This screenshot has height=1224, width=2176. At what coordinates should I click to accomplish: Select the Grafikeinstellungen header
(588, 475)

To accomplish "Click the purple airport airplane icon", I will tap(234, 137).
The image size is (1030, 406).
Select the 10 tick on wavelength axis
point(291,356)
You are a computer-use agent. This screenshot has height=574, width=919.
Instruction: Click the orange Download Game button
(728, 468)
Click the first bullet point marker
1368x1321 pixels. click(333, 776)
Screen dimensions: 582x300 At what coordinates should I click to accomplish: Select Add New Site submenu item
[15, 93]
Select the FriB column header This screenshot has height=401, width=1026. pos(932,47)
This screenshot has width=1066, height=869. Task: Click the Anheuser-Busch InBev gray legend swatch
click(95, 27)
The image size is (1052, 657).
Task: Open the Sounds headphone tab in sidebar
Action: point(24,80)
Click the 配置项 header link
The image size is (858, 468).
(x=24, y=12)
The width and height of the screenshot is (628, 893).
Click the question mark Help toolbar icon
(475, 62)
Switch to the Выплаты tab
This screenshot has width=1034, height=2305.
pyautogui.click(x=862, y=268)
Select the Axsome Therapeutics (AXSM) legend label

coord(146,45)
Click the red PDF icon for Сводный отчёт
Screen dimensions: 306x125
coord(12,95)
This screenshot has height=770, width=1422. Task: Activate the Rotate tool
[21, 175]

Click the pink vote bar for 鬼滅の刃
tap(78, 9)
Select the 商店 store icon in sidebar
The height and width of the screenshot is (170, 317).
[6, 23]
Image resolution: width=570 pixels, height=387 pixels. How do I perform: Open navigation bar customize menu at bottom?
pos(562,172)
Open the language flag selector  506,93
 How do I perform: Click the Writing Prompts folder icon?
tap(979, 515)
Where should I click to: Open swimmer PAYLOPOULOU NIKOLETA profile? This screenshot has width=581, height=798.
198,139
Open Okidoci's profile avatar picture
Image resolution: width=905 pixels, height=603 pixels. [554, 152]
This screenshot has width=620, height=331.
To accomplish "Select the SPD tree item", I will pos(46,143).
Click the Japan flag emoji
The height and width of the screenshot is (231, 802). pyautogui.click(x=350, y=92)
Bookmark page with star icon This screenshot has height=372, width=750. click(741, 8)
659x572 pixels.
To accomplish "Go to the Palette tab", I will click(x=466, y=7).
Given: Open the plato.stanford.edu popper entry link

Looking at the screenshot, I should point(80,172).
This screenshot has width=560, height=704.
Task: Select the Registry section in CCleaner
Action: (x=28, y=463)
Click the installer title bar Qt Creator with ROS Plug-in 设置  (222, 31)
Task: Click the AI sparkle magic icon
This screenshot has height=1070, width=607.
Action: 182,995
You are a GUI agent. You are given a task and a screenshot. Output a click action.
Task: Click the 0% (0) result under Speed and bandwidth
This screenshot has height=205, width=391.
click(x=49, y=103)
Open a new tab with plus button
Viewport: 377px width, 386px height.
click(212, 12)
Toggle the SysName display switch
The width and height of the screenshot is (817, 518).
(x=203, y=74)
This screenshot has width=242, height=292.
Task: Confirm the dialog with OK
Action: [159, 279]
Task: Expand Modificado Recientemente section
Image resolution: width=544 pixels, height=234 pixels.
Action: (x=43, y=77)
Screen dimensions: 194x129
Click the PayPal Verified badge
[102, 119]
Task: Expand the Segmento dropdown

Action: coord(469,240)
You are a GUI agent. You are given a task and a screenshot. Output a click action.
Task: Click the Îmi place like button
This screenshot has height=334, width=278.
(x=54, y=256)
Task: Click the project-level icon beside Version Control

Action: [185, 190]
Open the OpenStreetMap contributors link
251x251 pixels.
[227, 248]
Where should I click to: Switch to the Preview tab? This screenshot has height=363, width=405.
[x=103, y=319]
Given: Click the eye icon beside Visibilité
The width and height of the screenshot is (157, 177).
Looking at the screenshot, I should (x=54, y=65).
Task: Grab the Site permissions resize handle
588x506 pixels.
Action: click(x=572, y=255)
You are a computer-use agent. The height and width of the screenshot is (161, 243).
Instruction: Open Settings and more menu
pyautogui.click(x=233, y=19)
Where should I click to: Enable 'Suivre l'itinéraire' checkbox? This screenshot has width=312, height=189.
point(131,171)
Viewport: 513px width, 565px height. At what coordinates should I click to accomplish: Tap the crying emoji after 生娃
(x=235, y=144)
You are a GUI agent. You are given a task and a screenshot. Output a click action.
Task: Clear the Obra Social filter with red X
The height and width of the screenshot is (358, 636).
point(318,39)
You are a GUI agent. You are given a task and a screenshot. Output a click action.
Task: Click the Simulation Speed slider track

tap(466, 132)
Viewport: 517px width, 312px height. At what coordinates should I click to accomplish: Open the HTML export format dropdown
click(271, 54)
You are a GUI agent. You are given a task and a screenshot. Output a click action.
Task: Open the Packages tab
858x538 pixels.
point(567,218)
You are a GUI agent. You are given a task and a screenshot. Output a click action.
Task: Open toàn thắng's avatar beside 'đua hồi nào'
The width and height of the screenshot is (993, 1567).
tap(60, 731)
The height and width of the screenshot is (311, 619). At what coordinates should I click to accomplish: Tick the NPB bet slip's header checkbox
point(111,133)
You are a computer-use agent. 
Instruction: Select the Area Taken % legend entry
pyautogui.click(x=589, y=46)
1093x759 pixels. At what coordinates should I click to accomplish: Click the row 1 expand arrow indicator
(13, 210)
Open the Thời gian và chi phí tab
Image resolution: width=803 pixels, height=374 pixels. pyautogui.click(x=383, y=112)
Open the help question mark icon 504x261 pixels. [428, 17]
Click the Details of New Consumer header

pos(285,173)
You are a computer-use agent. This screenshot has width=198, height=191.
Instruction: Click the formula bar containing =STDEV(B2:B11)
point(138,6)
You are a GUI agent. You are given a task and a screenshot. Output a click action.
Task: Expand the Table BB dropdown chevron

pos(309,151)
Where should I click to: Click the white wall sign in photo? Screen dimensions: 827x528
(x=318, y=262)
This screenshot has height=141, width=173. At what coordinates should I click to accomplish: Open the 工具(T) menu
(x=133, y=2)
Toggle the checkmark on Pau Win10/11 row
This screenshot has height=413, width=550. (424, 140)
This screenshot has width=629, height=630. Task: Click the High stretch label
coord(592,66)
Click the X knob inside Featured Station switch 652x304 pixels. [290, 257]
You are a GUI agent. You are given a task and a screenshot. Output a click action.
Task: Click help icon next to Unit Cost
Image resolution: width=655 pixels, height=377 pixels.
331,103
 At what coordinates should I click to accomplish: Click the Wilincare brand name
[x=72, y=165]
════
WORK TASK: The required answer is the line with "Task: Click help icon next to Unit Cost" plus every line after it to the end of the entries above, transcribed exactly.

FINISHED EXERCISE:
Task: Click help icon next to Unit Cost
Image resolution: width=655 pixels, height=377 pixels.
331,103
 At what coordinates should I click to accomplish: Click the Wilincare brand name
[x=72, y=165]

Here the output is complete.